Ри усмехнулся. Как это похоже на Джейма. Среди них он был воплощением благоразумия, всегда соблюдал осторожность, раньше всех замечал слабое место в планах и знал, как находить решение еще до того, как ему становилась известна задача. Ри желал, чтобы Джейм был с ним.

— Я хочу украсть девушку, которую Семья намеревается убить.

Лейтенанты Ри дружно разинули рты.

— Девушку? Чего ради? Семья просто засыпает тебя ими, только ты и ловить не хочешь, — заметил Карил.

— Эта — особенная.

— Еще бы не особенная! Ты уже отказал почти всем красавицам в Калимекке.

Янф ухмыльнулся.

— Хотелось бы знать, что именно делает ее такой замечательной.

На этот вопрос Ри откровенно ответить не мог; не потому, что опасался доверить правду пятерым друзьям, а потому, что и сам не знал, в чем она заключается. Как объяснить им, что встреченная им вчера женщина из Семьи Галвеев проникла в самую суть его; что даже сейчас, когда ее нет рядом, он ощущает тепло ее тела, прикасавшегося к нему после схватки с бандитами… Как мог он объяснить им, что мысли его больше не принадлежат ему. Как объяснить, что, закрыв глаза и подумав о ней, он может непостижимым образом определить, где она находится и что чувствует… что сейчас, например, она разгневана из-за какой-то несправедливости и эта несправедливость непонятно отчего незримыми нитями связана и с ним, и с нею. Ри вздохнул.

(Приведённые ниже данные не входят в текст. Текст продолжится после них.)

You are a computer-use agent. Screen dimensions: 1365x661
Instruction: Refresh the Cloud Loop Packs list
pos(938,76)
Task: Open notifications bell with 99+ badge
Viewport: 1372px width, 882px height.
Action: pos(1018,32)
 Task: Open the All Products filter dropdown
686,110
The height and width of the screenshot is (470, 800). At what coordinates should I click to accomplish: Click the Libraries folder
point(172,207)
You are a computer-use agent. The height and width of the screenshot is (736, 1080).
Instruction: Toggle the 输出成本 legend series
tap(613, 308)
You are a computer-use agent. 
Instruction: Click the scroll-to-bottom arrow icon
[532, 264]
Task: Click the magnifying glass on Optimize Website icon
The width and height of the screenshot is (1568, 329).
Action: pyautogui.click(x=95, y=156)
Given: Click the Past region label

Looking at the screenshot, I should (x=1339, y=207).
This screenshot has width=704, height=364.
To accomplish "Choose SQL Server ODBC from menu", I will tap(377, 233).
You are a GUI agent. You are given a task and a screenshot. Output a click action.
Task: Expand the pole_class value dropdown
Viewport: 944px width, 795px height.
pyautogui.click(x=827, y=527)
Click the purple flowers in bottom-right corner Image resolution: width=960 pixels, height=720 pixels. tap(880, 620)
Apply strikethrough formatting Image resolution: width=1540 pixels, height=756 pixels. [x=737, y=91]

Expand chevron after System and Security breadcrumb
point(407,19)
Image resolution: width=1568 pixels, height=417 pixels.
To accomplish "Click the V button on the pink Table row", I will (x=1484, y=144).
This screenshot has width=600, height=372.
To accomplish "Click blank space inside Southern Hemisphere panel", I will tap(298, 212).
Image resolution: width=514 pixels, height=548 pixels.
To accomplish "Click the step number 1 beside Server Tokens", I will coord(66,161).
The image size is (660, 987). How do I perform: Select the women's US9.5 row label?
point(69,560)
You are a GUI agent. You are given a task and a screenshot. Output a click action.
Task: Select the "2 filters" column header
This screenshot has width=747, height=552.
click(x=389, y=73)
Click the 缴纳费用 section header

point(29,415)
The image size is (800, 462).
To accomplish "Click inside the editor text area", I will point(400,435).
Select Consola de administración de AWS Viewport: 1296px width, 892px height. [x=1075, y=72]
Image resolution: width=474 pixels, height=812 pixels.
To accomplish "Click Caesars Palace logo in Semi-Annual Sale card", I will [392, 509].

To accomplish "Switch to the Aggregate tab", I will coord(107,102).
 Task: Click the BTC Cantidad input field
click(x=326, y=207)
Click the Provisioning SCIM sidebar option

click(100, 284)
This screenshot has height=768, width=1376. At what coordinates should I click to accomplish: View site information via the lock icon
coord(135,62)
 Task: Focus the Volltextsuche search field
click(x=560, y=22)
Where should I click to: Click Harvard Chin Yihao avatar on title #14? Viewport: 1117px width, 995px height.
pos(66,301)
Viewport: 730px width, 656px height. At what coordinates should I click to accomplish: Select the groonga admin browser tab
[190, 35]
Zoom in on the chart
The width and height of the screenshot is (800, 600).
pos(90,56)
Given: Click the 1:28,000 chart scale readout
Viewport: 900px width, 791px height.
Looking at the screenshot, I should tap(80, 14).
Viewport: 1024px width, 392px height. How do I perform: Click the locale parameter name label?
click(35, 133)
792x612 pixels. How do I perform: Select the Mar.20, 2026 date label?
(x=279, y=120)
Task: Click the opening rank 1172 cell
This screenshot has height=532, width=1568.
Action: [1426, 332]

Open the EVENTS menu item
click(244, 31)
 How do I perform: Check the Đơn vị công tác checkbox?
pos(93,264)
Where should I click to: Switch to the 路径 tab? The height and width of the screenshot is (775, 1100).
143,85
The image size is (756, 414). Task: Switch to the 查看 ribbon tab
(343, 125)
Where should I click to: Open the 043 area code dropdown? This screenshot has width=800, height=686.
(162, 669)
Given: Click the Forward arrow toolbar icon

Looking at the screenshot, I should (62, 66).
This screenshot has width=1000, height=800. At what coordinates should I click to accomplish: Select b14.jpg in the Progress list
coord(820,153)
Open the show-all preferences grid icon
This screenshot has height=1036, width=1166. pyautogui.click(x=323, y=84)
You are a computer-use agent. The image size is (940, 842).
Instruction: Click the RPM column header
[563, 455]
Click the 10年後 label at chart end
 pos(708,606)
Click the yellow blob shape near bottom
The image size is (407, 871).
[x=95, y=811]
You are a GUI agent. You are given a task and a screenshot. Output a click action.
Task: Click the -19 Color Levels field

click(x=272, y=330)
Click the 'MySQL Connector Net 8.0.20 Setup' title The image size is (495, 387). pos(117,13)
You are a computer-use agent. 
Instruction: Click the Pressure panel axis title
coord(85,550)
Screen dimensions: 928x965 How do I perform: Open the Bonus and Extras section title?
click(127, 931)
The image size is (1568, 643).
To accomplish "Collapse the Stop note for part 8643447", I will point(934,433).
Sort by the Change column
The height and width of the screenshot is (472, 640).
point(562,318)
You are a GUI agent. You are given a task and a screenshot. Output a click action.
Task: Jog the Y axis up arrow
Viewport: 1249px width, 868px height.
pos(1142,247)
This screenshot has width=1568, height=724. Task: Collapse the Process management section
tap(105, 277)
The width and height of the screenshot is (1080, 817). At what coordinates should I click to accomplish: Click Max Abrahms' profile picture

— Она… такая, как я. Кроме того, она из Галвеев, поэтому мне не позволят взять ее, и поэтому наши хотят ее смерти.

Теперь уже все хмурились, не слишком-то одобряя его намерение вступить в борьбу с Семьей из-за женщины.

Янф спросил:

— И в чем же она похожа на тебя? Такая же безрассудная? Упрямая? Своевольная?

— Она — Карнея, — ответил Ри.

Молчание, последовавшее за этим откровением, по меньшей мере затянулось: лейтенанты Ри удивленно переглядывались между собой. Оно длилось и длилось — по мере того, как взгляды их обращались к нему.

— Карнея, — прошептал Янф. И вновь — молчание. Наконец Джейм сказал:

— Карнея — непростая девушка. Если мы ошибемся, она уничтожит нас. Я бы не вышел против тебя и с дюжиной вооруженных людей… едва ли она окажется слабее. Учитывая то, что сумела прожить так долго. — Он задержал в груди дыхание и с шумом выдохнул. — Единственная неосторожность… и все.